Monday, October 2, 2023

 

Counting Christmas

I came of age and came out of the closet during the “Decade of  Decadence”. Yes, the 1980s: cocaine, credit cards, bathhouses, designer jeans, Reagan, the gay cancer, the Gay Men’s Health Crisis, Act Up,  fear, persecution, death and more death followed by more death, some more fear and countless funerals that added up so quickly that most of  the gay men I knew felt guilty to be alive. By 1988, we were so  paralyzed by fear and guilt and numbed by cocaine and alcohol that it  took us some years to realize that our communities, our country, our  government, our President and in many cases even our families had  abandoned us because they assumed we would be dead soon anyway. By the  end of the decade more of the gay men I knew were counting Christmases  than were not.
 

“Counting Christmases” was a phrase my friends and I would use to  differentiate between the people we knew that had the gay cancer and  those of us that were merely waiting to get it. You see, from what we  observed, from the time in between when someone became sick from HIV to  the time they died you could count two Christmases. It was very late in  the decade when I got the news that I had two Christmases left.
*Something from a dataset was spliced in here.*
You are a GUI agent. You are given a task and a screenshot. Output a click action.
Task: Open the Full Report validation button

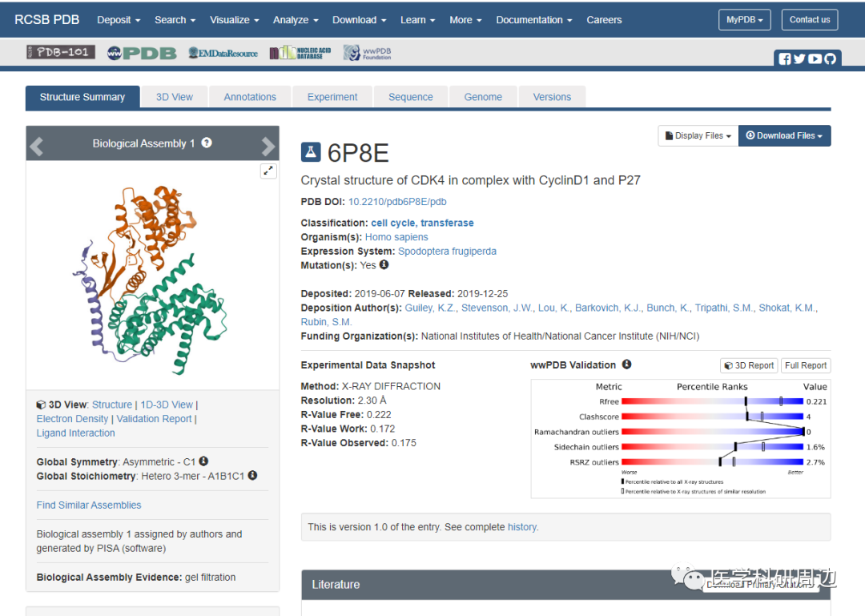(805, 365)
I was in  the middle of graduating from college, trying to make decisions about  what I wanted to do with my life and trying to first find and then  explore every back alley gay club I heard about when i had to break the  news to my family that i was “counting Christmases” too. I thought to  myself, “I don’t have time for this!” Just locating the gay clubs was a  full time job because none of them had signs in front of them. Randomly  figuring out which unmarked, dusty, back alley, inner city door had a  fabulous Gay Emerald City behind it was no easy task and now I only had  two years left to find every one of them in the world.
 

So my coming out story never really truly happened. I am sure there was a  huge amount of screaming clues and screaming queens around me that my  parents had to suspect I was gay anyway, so I skipped talking with them  at the time about my sexuality and merely announced during a family  dinner one Friday night that I was counting Christmases. My Mother’s  first reaction is going to seem cold to you, maybe even crass and  self-centered but don’t dwell on it. Her response was fairly typical for  near the end of the 1980s, when admit it out loud or not, most of us  were more focused directly on ourselves and how and if we would survive  until the cavalry (the 1990s) arrived than we were on anything else. So,  she turned to my father and said rather indignantly and with more than a  little disgust, “I told you this was going to happen.”
 

And that was it. That was the extent of the discussion mostly. We went  back to acting like we were a family that was above having any kinds of  problems and pretended that it wasn’t happening.
 

The 1990s arrived with many a year’s long haze and the family churned  on. The people I knew were continuing to die and i was just waiting to,  but before I knew it, 1997 rolled around and something in my body that  no one could explain had kept me alive until breakthrough medicines were  discovered and dispensed that offered those of us with HIV/AIDS a new  beginning and many more Christmases.
 

Those of us who navigated this 15 years in history the best we knew how  at the time were extremely lucky, but there was a cost to us, a loss,  what feels like a great amount of wasted time. Every generation will  indeed have its plight, but i encourage the young people of today to  find a way to embrace the fact that they are living in the best time in  history to be exactly who they are openly and as early as they become  comfortable in their skin. I encourage you to take full advantage of  this, stand up, be exactly who you are and who you want to be, come out  to the world because even though the current world is not without its  problems, I promise you that there will be what feels like a huge coming  out party awaiting you and that you will feel exponentially more alive  when you live your authentic life out of the darkness and in the light  where the world can see exactly how beautiful you are.